The Clarion-Ledger

May 22, 2001

Christianity and patriotism not part of old flag

Robert S. McElvaine

Clarion-Ledger Columnist



The recent, ill-advised campaign based on economic self-interest, with no reference to right and wrong, swayed almost no one to vote to replace the Confederate emblem in the state flag. The case should have been made instead on grounds of patriotism and religion.

Mississippians claim to be patriotic. Perhaps someone can explain to me how one can be a patriot of the United States and still revere a flag that everyone, including its supporters, acknowledges is a symbol of an attempt to make our nation the Dis-united States.

Most Mississippians are irate at anyone who refuses to say the Pledge of Allegiance to the United States flag. Yet that Pledge refers to "one nation ["under God" was added later], indivisible, with liberty and justice for all." It was adopted in the 1890s as an explicit repudiation of the cause for which the Confederacy fought. How can anyone who believes in the Pledge want a state flag that contains a symbol of an attempt to divide the nation for the purpose of continuing to deny liberty and justice to a large portion of the Americans?

What would Jesus do?

The vast majority of residents of our state profess to be Christians. We urge our children to ask themselves, "What would Jesus do?"

Some of those pushing re-adoption of the old flag said that opposition to that flag was an attack on Christianity. This is absurd. How can a symbol that a large number of people see as standing for hatred toward them represent a religion grounded in love of all people?

The Confederate flag means a variety of things to those who favor it. But we all know what it means to a substantial majority of black people. Waving a Confederate flag is seen by most blacks as the equivalent of an obscene gesture. Does anyone really believe that this is what Jesus would do?

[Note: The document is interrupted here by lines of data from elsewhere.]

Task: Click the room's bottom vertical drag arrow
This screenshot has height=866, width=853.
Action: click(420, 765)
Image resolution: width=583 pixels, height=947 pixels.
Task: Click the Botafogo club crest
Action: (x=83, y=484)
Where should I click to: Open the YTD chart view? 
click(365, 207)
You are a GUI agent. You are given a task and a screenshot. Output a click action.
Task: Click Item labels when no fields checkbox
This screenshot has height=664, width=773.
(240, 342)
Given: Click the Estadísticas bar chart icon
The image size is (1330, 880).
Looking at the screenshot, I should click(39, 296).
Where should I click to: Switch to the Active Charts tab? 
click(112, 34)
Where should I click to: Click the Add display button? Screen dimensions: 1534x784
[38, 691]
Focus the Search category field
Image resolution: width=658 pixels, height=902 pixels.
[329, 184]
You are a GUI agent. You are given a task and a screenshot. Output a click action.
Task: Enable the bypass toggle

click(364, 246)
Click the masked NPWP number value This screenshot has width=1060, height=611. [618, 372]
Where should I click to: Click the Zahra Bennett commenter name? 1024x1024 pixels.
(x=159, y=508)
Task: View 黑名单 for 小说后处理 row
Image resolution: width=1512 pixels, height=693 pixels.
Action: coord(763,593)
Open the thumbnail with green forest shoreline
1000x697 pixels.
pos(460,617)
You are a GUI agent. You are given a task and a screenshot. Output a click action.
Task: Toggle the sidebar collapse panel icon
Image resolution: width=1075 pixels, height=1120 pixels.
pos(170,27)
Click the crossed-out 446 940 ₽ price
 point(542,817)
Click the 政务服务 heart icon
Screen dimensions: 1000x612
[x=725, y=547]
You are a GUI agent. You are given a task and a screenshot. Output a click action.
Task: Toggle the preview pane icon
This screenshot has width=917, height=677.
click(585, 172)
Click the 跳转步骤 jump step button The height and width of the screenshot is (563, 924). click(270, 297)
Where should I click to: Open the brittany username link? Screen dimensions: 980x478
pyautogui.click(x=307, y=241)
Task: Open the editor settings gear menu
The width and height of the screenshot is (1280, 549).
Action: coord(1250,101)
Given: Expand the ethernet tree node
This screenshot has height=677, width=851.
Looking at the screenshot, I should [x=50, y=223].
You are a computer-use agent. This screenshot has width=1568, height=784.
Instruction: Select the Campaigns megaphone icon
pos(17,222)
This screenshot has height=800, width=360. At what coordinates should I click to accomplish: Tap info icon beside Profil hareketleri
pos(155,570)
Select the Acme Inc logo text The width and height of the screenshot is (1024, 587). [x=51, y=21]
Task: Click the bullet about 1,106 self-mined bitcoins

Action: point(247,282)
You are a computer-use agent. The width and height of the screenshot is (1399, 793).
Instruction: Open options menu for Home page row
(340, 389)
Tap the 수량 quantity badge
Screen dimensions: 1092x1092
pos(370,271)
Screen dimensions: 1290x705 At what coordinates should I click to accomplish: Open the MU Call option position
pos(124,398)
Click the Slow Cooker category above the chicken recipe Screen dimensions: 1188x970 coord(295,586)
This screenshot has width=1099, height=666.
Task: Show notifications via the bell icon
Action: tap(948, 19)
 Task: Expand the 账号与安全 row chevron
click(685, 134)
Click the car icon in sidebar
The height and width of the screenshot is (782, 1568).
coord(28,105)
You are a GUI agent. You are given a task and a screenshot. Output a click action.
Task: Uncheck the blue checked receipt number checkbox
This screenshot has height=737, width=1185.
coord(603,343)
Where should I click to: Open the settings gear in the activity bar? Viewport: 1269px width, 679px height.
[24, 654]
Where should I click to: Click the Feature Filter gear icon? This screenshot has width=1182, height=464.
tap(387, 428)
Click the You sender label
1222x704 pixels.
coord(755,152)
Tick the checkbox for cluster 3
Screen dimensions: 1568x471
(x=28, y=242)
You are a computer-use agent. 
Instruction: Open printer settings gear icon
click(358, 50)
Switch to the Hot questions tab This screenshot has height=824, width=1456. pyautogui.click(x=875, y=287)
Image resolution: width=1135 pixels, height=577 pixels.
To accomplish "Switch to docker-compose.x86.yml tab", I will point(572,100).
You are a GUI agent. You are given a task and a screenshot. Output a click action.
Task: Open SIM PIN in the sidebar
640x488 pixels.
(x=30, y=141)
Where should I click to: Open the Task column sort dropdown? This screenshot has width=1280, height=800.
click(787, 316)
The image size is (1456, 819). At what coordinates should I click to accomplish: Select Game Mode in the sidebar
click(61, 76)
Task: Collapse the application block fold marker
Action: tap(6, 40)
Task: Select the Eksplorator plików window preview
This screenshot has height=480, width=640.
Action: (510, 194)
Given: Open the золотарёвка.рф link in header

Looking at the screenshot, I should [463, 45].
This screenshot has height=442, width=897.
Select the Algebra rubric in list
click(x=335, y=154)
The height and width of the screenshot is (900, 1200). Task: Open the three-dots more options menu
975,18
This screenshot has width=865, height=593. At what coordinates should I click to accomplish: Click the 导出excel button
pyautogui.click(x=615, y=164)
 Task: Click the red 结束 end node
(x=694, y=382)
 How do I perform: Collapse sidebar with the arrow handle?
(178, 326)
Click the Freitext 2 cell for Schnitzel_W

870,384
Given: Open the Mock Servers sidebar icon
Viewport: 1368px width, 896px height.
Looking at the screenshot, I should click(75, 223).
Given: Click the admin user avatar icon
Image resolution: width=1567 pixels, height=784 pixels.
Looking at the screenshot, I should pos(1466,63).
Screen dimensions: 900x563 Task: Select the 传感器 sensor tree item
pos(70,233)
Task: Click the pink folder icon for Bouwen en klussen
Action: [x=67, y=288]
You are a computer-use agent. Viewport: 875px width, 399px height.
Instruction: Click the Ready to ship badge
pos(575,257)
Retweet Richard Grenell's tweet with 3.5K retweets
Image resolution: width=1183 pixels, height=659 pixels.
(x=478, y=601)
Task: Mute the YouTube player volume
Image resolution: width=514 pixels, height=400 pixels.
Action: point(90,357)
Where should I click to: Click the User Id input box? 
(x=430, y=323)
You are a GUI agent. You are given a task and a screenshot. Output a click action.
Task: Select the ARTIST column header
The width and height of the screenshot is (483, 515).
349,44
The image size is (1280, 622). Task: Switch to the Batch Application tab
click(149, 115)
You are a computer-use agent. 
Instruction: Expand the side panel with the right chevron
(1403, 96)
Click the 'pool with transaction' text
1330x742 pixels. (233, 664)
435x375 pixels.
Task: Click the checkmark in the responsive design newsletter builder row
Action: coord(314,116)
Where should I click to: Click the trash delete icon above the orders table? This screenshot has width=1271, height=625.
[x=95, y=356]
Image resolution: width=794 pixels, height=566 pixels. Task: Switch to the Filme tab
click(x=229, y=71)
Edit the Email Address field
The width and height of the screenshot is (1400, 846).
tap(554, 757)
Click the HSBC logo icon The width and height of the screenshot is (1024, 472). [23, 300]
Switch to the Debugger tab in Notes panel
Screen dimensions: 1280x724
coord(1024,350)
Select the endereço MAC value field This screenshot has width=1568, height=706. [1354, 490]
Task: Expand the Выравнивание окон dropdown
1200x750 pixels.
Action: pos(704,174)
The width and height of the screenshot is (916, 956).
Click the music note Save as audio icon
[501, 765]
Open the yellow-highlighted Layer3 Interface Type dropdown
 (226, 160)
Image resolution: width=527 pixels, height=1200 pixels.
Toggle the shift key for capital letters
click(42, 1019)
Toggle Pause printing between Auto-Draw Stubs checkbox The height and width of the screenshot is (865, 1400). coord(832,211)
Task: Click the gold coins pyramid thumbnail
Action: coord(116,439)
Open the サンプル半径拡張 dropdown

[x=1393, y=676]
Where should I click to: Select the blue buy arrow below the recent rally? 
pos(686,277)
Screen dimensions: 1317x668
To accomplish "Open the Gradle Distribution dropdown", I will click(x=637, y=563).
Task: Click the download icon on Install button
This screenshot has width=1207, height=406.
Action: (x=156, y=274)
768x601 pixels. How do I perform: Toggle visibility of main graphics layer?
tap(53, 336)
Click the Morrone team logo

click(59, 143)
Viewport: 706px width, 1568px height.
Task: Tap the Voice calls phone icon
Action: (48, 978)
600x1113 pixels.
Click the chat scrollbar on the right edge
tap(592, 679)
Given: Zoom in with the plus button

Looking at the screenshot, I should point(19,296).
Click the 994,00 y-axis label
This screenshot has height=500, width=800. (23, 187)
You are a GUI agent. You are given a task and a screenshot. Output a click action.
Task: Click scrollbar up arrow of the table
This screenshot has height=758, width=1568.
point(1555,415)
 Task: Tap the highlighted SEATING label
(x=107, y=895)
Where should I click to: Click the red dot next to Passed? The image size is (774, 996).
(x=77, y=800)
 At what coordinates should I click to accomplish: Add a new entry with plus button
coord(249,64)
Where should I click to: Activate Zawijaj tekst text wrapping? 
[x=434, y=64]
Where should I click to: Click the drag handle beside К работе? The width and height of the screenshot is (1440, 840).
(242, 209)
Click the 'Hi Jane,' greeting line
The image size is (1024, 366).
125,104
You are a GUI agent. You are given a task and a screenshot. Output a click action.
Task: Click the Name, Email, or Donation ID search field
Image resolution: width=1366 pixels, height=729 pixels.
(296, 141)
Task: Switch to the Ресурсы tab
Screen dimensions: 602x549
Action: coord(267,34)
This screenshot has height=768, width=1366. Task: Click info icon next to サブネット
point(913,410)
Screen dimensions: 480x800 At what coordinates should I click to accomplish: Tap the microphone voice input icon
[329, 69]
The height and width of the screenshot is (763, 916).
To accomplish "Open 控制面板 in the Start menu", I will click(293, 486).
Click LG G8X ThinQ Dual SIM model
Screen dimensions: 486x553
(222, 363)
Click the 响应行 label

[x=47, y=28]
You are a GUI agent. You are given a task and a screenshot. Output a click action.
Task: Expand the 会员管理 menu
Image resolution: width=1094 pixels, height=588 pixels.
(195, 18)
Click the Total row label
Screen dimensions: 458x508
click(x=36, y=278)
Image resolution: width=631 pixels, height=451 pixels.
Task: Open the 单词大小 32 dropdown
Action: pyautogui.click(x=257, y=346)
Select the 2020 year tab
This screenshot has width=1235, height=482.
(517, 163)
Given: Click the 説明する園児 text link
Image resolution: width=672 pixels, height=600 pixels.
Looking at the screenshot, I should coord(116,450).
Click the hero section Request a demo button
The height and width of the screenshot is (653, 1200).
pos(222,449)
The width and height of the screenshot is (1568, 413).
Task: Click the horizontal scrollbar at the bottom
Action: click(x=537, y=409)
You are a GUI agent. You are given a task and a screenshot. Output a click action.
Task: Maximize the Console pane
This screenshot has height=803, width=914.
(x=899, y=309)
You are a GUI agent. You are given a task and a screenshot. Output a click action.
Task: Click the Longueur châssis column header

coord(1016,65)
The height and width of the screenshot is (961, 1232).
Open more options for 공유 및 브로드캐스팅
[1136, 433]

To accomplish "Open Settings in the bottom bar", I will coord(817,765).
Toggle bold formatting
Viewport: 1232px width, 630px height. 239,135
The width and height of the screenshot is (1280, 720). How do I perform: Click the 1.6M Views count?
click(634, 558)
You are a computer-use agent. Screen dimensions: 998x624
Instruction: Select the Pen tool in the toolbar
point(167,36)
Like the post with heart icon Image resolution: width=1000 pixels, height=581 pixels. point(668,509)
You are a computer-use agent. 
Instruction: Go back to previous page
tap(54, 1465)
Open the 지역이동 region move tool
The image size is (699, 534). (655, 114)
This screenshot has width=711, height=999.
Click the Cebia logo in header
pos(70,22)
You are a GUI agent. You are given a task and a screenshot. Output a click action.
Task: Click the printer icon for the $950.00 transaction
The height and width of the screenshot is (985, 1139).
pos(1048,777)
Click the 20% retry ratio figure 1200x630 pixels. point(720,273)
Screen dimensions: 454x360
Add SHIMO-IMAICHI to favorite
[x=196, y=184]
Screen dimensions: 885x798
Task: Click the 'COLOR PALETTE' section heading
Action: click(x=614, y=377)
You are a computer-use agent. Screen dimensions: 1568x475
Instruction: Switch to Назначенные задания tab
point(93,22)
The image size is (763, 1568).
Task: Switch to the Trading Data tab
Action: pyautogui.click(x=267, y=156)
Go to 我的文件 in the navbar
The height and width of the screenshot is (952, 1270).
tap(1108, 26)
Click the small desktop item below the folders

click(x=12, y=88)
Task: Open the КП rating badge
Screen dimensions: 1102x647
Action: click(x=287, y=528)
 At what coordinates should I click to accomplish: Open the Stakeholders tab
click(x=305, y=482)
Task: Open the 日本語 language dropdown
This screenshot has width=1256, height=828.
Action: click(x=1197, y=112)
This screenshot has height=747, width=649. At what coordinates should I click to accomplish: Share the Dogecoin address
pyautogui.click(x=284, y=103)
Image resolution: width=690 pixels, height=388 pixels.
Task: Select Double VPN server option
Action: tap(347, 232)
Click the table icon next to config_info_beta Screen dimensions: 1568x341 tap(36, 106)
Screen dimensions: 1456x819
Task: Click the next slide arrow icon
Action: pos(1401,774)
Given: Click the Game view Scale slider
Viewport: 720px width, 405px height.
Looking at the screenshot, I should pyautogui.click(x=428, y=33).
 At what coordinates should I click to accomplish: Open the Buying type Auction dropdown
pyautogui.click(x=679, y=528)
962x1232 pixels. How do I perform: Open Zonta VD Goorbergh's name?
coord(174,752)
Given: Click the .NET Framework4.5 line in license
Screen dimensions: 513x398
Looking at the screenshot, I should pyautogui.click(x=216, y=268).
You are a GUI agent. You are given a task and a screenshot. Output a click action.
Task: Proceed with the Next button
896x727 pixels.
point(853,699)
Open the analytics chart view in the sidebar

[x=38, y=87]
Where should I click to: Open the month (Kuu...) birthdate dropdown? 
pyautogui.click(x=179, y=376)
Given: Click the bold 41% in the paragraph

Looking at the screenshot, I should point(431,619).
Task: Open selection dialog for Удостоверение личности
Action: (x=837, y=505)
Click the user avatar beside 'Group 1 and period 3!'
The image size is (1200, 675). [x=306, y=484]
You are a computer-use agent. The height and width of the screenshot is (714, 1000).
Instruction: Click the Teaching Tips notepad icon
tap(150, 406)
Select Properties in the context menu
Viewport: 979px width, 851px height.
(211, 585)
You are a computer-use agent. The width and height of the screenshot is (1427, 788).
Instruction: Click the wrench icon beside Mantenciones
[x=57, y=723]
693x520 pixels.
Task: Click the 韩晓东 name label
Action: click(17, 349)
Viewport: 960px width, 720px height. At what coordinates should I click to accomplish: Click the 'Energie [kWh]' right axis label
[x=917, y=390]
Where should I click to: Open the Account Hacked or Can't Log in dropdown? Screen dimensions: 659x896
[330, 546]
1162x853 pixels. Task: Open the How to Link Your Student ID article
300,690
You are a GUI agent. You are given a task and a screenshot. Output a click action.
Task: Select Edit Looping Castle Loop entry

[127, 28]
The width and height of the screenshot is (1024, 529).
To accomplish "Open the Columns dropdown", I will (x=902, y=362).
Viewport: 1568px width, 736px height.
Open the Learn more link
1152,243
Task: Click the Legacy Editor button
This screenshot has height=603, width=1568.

When will most Mississippi whites accept the truth that the Lost Cause was a cause that deserved to lose? Certainly most of those who fought did so with valor and deserve to be honored. But the cause of the war in which they fought was a bad cause: a cause for owning other people and for breaking up the United States. It was an un-Christian cause and an un-patriotic cause. Had the Confederacy succeeded, perhaps international pressure would eventually have brought slavery to an end, but neither the United States nor the Confederate States would ever have become a superpower.

The 'causes' were all bad

The cause of the white Mississippians in the 1890s who adopted the current flag was another bad cause: the prevention of majority rule by disfranchisement and lynching. And the cause of the people who waved Confederate flags in the 1960s was the maintenance, often through violence, of segregation, disfranchisement and the complete subordination of African-Americans. Had that cause prevailed, public facilities would still be segregated today and blacks would not be allowed to vote.

These causes were all bad causes that deserved to be lost. None of them was about loving your neighbor or turning the other cheek. They were the antithesis of Christianity.

What would Jesus do? We can be very sure of one thing He would not do: wave a Confederate flag.

Some people are saying to opponents of the old flag: "You lost more than a month ago; get over it!" They should think about what that advice means to those whose cause lost more than 135 years ago and again 35 years ago, but who still can't get over it.

The old flag won last month; patriotism and Christianity did not.